Auch das noch: Ein Feuer an seiner Grundschule

An der Grundschule in Würzburg-Heuchelhof, wo Herth sein Vorbereitungsjahr leistet, geht das schwierig. "Ich kann die gehaltenen regulären Unterrichtsstunden wahrscheinlich an einer Hand abzählen." Insbesondere Sportunterricht findet seit Monaten kaum statt. Distanzunterricht und Notbetreuung bestimmen den Alltag. "Für alle Beteiligten, die Kinder, ihre Eltern sowie die Lehrer ist das derzeit nicht ganz einfach." Und dann brannte es auch noch kurz vor den Osterferien in der Schule, was Herth allerdings erst im Nachgang mitbekam: Er hatte an diesem Tag ein Online-Seminar.

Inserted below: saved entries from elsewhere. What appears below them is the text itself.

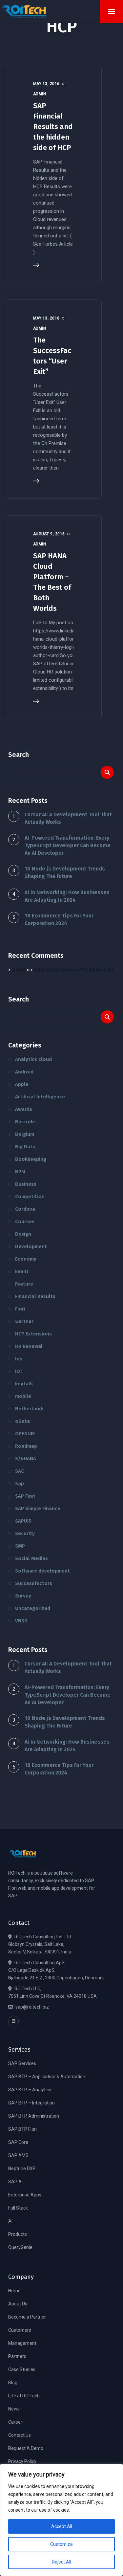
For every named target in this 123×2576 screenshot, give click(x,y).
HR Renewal (29, 1346)
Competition (30, 1197)
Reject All (61, 2562)
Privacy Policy (22, 2461)
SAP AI (15, 2181)
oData (22, 1421)
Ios (18, 1359)
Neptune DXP (22, 2168)
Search (18, 755)
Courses (24, 1221)
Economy (25, 1259)
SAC (19, 1471)
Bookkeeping (30, 1159)
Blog (12, 2382)
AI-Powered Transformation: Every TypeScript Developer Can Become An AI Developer (68, 845)
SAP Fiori (25, 1496)
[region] (61, 2520)
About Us (17, 2303)
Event (22, 1271)
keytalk (24, 1384)
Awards (23, 1109)
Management (22, 2343)
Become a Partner (27, 2317)
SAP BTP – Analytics (29, 2089)
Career (15, 2422)
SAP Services (22, 2063)
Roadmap (26, 1446)
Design (23, 1234)
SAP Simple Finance (37, 1508)
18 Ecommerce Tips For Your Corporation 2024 (59, 919)
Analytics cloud (33, 1059)
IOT (18, 1371)
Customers (19, 2330)
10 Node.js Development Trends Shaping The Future (65, 872)
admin (19, 969)
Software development (42, 1571)
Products (17, 2234)
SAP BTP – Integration (31, 2102)
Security (25, 1533)
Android (24, 1072)
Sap (19, 1483)
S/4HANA (25, 1459)
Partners (17, 2356)
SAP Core (18, 2142)
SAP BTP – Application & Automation (46, 2076)
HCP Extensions (33, 1334)
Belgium (24, 1134)
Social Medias (31, 1558)
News (14, 2408)
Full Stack (18, 2208)
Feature (24, 1284)
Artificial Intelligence (40, 1097)
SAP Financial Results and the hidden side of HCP (53, 126)
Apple (22, 1084)
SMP (20, 1546)
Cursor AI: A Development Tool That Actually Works (68, 818)
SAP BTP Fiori (22, 2129)
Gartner (24, 1321)
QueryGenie (20, 2247)
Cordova (25, 1209)
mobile (23, 1396)
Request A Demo (25, 2448)
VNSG (21, 1621)
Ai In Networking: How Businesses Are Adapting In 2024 (67, 896)
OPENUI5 (25, 1434)
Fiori (20, 1309)
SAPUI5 (23, 1521)
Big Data (25, 1147)
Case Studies (21, 2369)
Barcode (25, 1122)
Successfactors (33, 1583)
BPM (20, 1172)
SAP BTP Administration (33, 2116)
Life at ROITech (24, 2395)
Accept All (61, 2526)
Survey (23, 1596)
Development (31, 1246)
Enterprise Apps (24, 2194)
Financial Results (35, 1296)
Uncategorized (32, 1608)
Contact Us (19, 2435)
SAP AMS (18, 2155)
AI (10, 2221)
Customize (61, 2544)
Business (25, 1184)
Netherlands (30, 1409)
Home (14, 2290)
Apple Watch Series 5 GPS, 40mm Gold (73, 969)
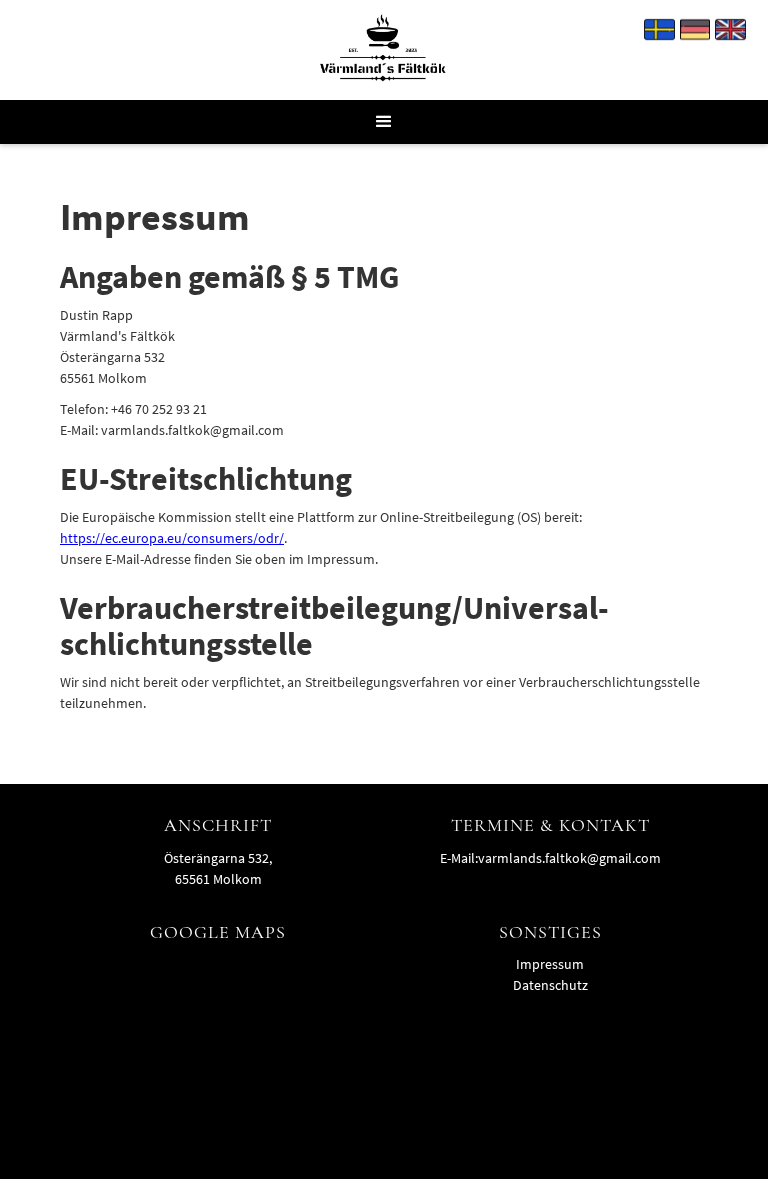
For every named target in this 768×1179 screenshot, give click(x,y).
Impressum (550, 964)
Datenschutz (550, 985)
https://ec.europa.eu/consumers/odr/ (172, 538)
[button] (384, 122)
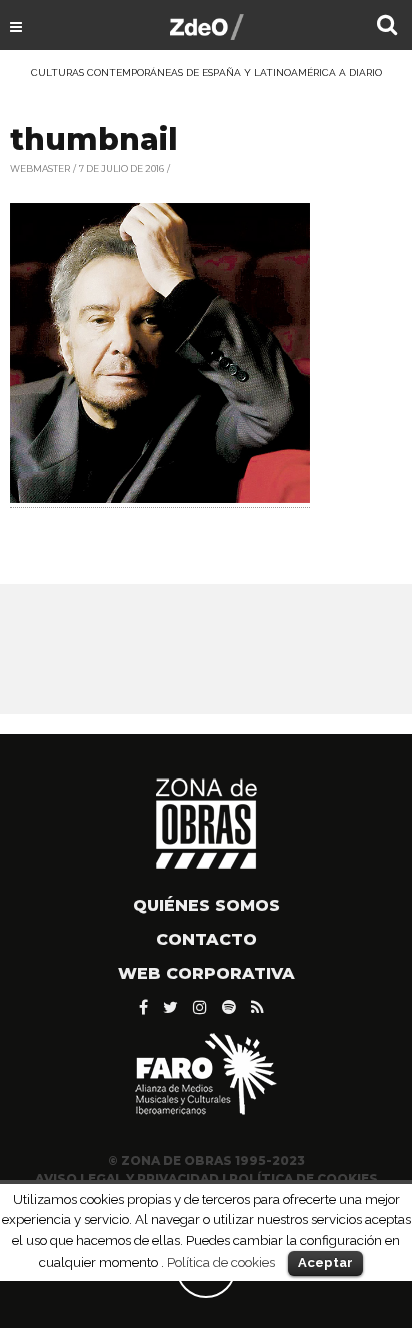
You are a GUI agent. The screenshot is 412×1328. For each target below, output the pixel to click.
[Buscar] (387, 27)
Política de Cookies (303, 1178)
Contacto (206, 939)
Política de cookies (221, 1262)
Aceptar (325, 1262)
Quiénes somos (206, 905)
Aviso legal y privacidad (127, 1178)
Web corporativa (206, 973)
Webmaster (40, 168)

Nicht nur auf seine Arbeit hat die Corona-Pandemie Auswirkungen. Seine Frau Kateryna war einst Profispielerin auf der WTA-Tour. Seit einigen Jahren ist sie selbstständige Tennislehrerin. Seit Monaten darf sie ihren Beruf nicht ausüben. "Sie ist ein bisschen gefrustet, weil sie gerne Training geben würde und sie ständig gefragt wird, wann sie es wieder darf." Zumal die Wahrscheinlichkeit relativ gering sei, sich beim Tennistraining – unter freiem Himmel und mit Abstand – mit dem Coronavirus zu infizieren. "Wir sollten", sagt Benjamin Herth, "den Fokus darauf richten, wie wichtig Sport eigentlich für uns ist. Frische Luft, Sport und Bewegung sind nötig, um ein starkes Immunsystem zu haben und gegen welchen Erreger auch immer gut gewappnet zu sein."

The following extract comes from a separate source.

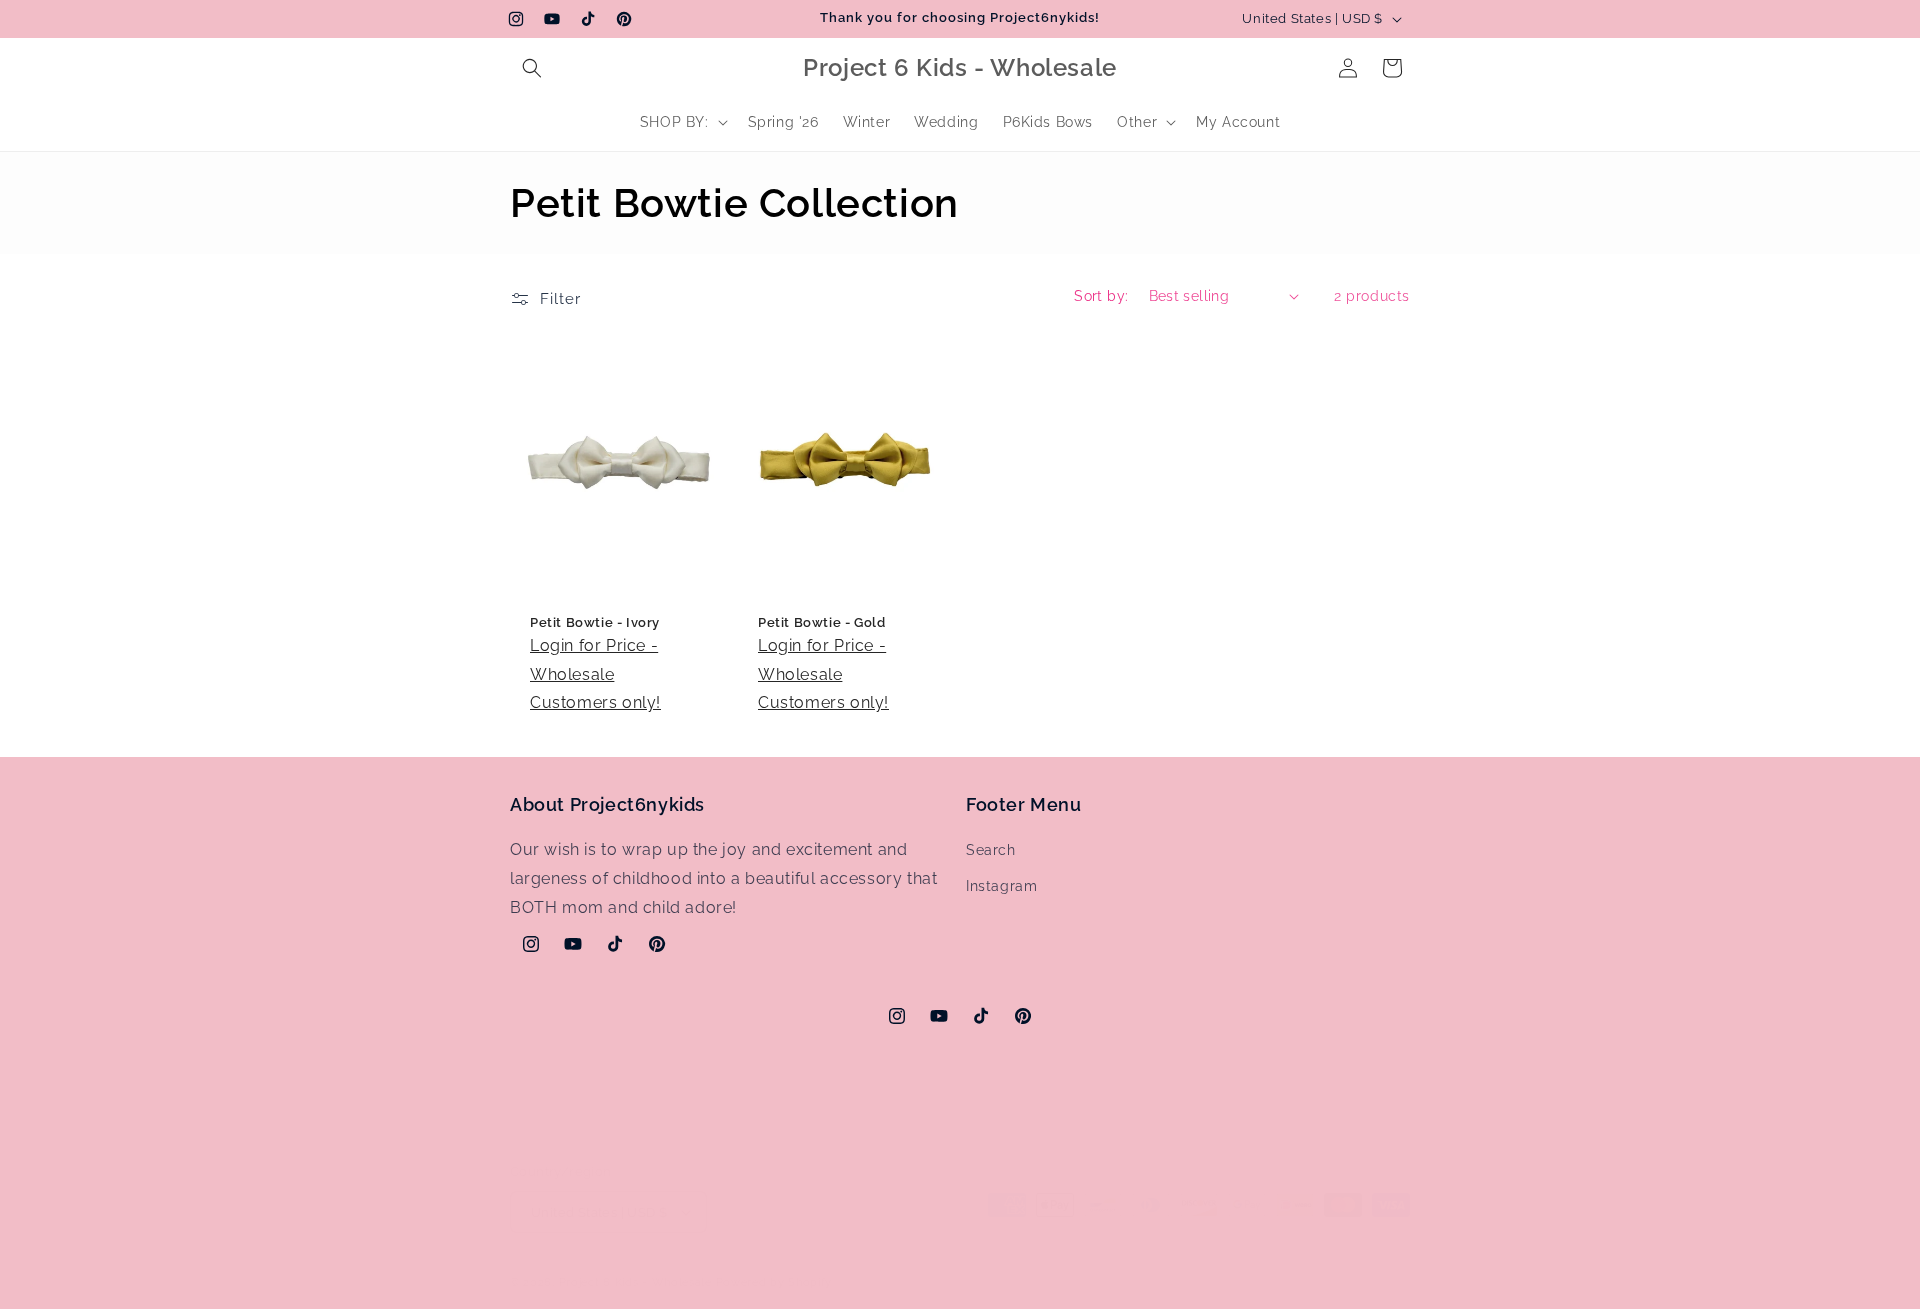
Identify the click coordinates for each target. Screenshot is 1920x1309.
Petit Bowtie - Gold (821, 622)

"Wir sollten den Fokus darauf richten, wie wichtig Sport eigentlich für uns ist."
Benjamin Herth, Handballer beim HSC Bad Neustadt

Wann, glaubt Benjamin Herth, wird er wieder Tore für den HSC Bad Neustadt werfen? Er habe die Hoffnung, dass ein Start der Saison 2021/22 im August oder September möglich ist. "Es wäre nicht die richtige Herangehensweise, gedanklich aufzugeben. Irgendwann muss ja wieder Normalität einkehren. Aber es wird ein steiniger Weg, bis man seine normale Leistungsfähigkeit wieder erreicht."